WORK TO BE COMPLETED:
Copy out the text lines of all the records below exactly as they appear, leaving out the pictures.

INFORMATION SHOWN:
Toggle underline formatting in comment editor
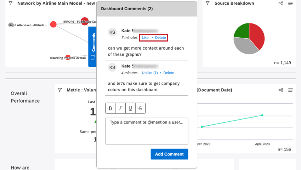 (x=130, y=108)
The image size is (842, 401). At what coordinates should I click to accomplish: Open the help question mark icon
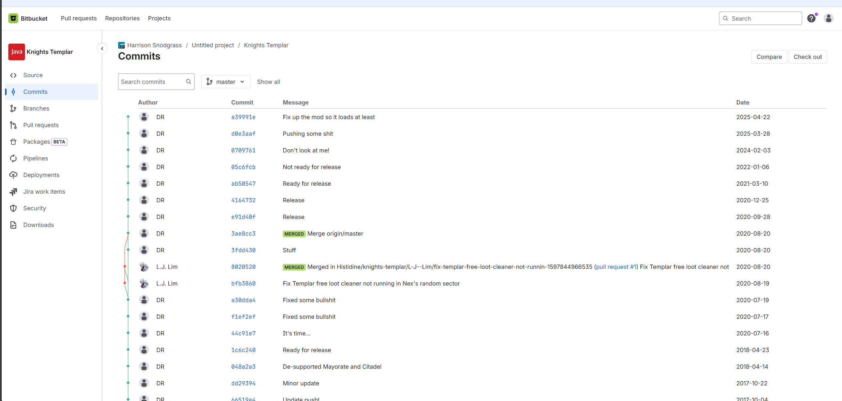[811, 18]
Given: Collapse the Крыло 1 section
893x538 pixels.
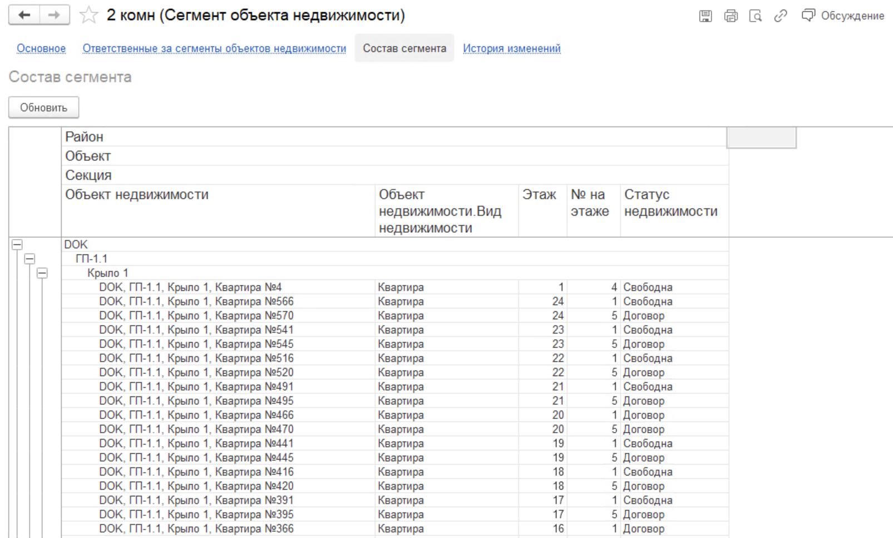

WRITTEN ANSWER:
Toggle underline formatting in comment editor
 (x=130, y=108)
The image size is (842, 401). At what coordinates should I click to accomplish: Open the help question mark icon
[811, 18]
Given: Collapse the Крыло 1 section
893x538 pixels.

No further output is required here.